Funerals aren't my thing. I go to great lengths to avoid them. So when Made, the cook, invited me to come to her grandmother's cremation, I was a little hesitant. Last time I was in Bali people talked about how unique and fascinating the ceremonies are but I never did go. I felt though that one right in the household I probably shouldn't miss. And it turned out, it wasn't one in the household; it was two. Putu, the housekeeper, also had a grandfather being cremated at the same time. In fact, we drove to a small rural village a bit less than an hour from Ubud-- Pejeng, I think-- and we got there just as a mass cremation was beginning-- 15 people.
When someone dies, the body is temporarily buried until the family finds an auspicious date and the money for the cremation ceremony (something like 5 million rupiahs, $500 in our money, but quite a lot for an ordinary Balinese family). Chipping in with a bunch of other families in the village helps everyone handle the cost.
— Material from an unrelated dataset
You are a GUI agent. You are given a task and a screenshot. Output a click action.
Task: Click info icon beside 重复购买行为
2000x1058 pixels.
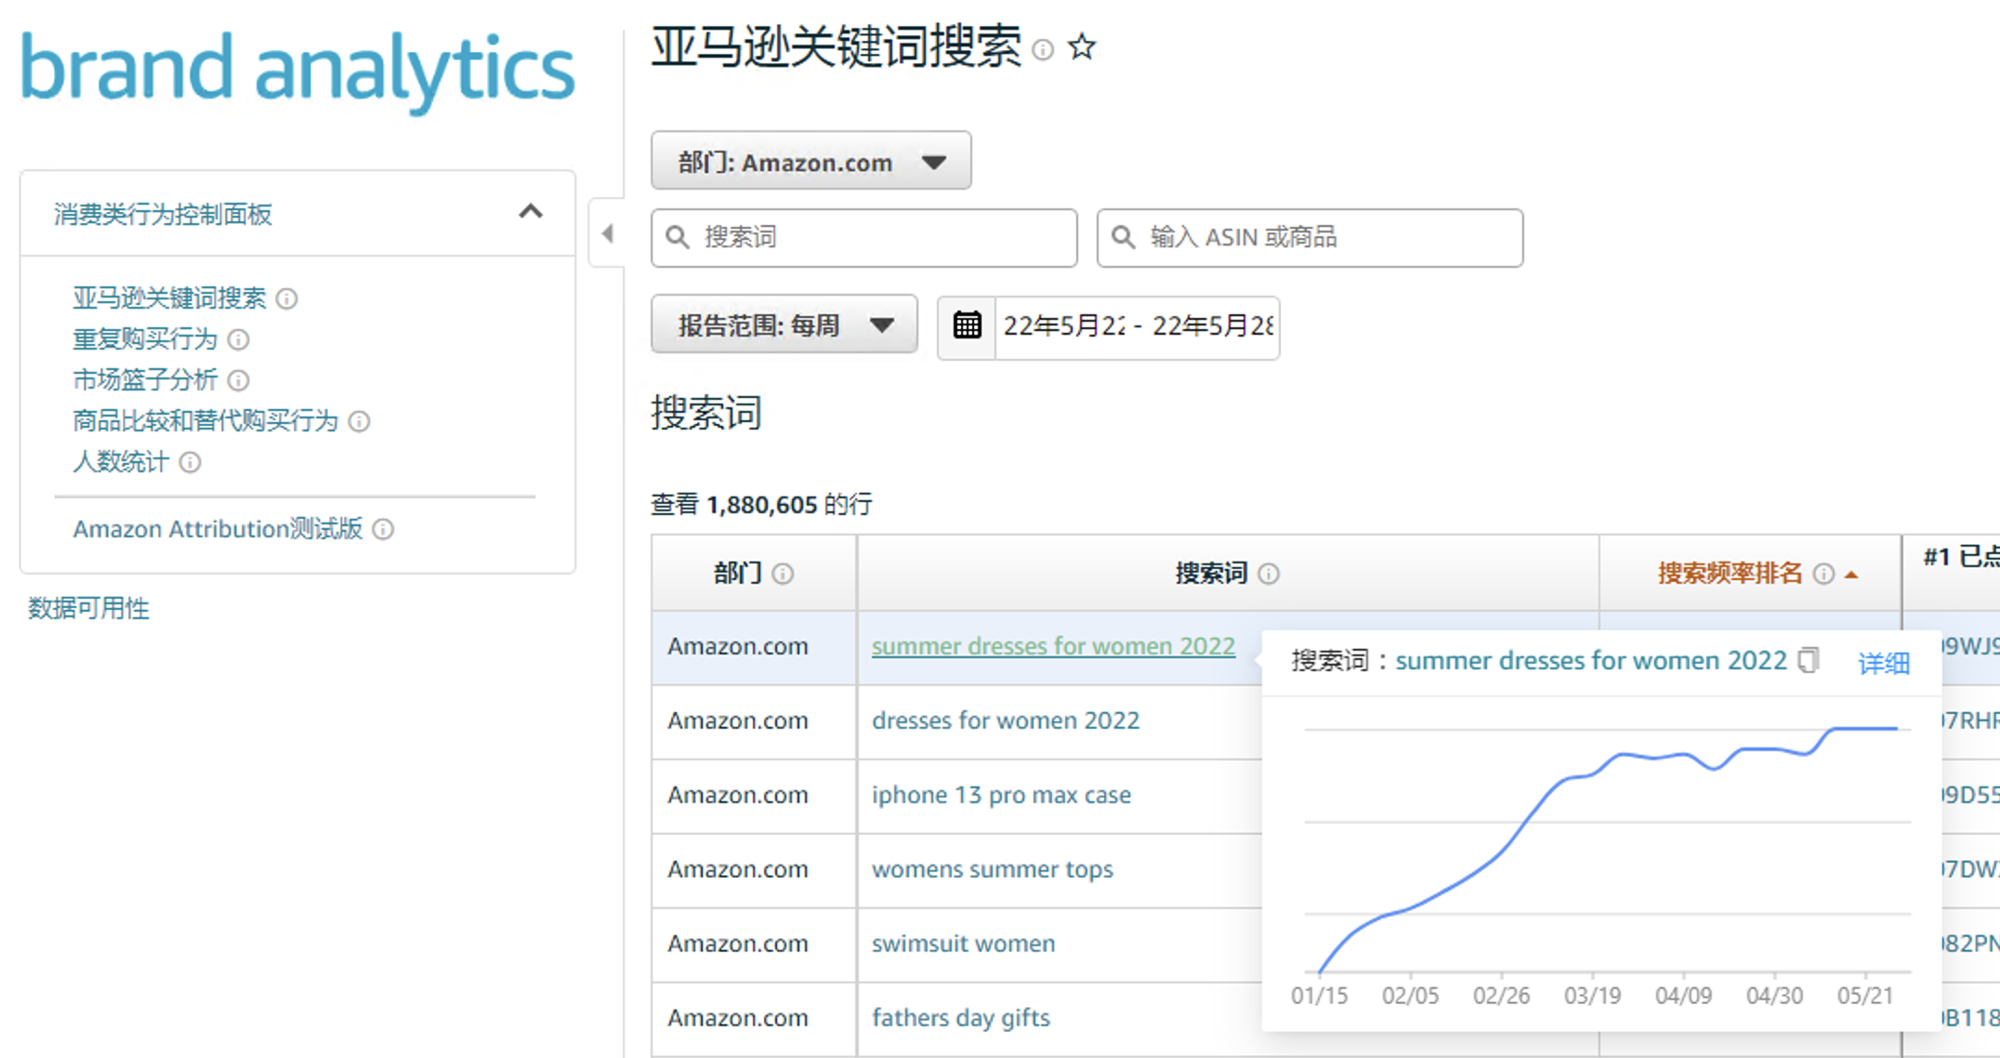[x=239, y=339]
We got to the village crossroads-- the fount of all evil from the Balinese Hindu perspective-- just as the gigantic, colorful towers holding the bones of each of the deceased was manhandled noisily around in circles, "confusing" the evil spirits of the unclean corpse to prepare for the setting free of the soul from the material world. The towers were carried by dozens of men to the cemetery while hundreds of villagers followed along, merrily.
The whole scene is one of joy, not sorrow. The souls of the departed were being liberated so they could evolve to a hopefully higher state. At the cemetery, the bones are transfered into huge colorful sarcophagi-- bulls, lions, fish... depending on caste. Then hundreds of family members and friends march by, many chanting, carrying offerings, piled all around the sarcophagus. People are eating and drinking and socializing for hours while this goes on and suddenly the pyres start being set ablaze and the whole area turned into a conflagration, ashes flying everywhere.